The Real Food Dietitians
Chorizo Stuffed Mushrooms
- 1 lb. Pederson’s Natural Farms No Sugar Chorizo
- 1 Tbsp. ghee (we recommend Pure Indian Foods ghee)
- ½ medium yellow onion, finely diced
- ½ red bell pepper, finely diced
- 3 cloves garlic, finely minced
- 2 lb. button mushrooms with stems removed (reserve ½ stems for filling)
- 2 cups fresh spinach or greens of choice, chopped
- ¼ cup fresh parsley, chopped + more for garnish
- Preheat oven to 350?. Line a large rimmed baking sheet with parchment paper and set aside.
- Finely chop ½ of reserved mushrooms stems (discarding any woody pieces).
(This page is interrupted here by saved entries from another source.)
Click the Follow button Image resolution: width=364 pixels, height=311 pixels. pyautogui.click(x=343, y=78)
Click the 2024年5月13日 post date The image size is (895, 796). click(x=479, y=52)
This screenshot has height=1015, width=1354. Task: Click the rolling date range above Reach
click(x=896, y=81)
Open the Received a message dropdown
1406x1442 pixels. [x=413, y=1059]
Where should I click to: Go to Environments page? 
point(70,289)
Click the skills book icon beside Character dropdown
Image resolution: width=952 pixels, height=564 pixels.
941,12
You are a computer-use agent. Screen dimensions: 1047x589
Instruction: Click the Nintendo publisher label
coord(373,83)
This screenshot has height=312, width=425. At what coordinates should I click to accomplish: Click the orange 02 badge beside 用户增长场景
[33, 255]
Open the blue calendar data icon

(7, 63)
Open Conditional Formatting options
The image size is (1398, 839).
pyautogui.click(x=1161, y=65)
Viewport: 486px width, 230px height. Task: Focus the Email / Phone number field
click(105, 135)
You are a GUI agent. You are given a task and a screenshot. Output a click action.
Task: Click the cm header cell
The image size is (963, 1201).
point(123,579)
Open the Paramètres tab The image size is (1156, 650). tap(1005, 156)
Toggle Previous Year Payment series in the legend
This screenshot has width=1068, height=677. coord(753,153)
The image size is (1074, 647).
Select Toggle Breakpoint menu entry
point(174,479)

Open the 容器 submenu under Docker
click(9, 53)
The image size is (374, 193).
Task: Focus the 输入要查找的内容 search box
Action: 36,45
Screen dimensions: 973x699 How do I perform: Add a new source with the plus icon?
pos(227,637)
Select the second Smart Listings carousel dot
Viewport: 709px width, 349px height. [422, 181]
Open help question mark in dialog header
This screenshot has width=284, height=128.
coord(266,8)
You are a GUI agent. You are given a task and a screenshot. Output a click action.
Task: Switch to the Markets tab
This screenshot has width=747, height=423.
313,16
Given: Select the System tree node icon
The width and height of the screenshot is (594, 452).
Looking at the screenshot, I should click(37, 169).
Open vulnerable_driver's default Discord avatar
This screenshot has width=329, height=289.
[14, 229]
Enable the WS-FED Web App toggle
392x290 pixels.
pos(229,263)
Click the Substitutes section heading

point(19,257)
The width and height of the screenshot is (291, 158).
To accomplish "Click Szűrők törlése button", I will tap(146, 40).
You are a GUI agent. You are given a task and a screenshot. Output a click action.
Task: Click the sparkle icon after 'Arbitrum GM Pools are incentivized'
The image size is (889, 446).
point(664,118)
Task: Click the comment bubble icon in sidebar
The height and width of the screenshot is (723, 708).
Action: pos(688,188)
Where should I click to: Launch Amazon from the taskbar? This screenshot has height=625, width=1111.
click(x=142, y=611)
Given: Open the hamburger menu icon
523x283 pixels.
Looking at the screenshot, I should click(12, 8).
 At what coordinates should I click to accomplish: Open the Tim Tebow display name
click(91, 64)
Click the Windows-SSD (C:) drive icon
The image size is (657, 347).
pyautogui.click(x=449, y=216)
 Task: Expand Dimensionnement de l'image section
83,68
- In a large skillet over medium heat, melt ghee. Add mushrooms and saute until they start to release moisture.
- Add diced onion and bell pepper. Continue to cook, stirring occasionally, until onion starts to soften. Add garlic and cook an additional 30 seconds.
- Remove skillet from heat, add chopped greens and parsley and stir to combine. Allow filling to cool slightly before adding chorizo. Use your hands or a large spoon to mix the vegetable mixture into the chorizo.
- Using a spoon or your hands, scoop a bit of chorizo mixture into each mushroom, mounding each slightly.
- Bake in a 350? oven for 25-30 minutes or until filling is cooked through and mushrooms are tender.
- Arrange on serving tray and garnish with additional chopped parsley if desired.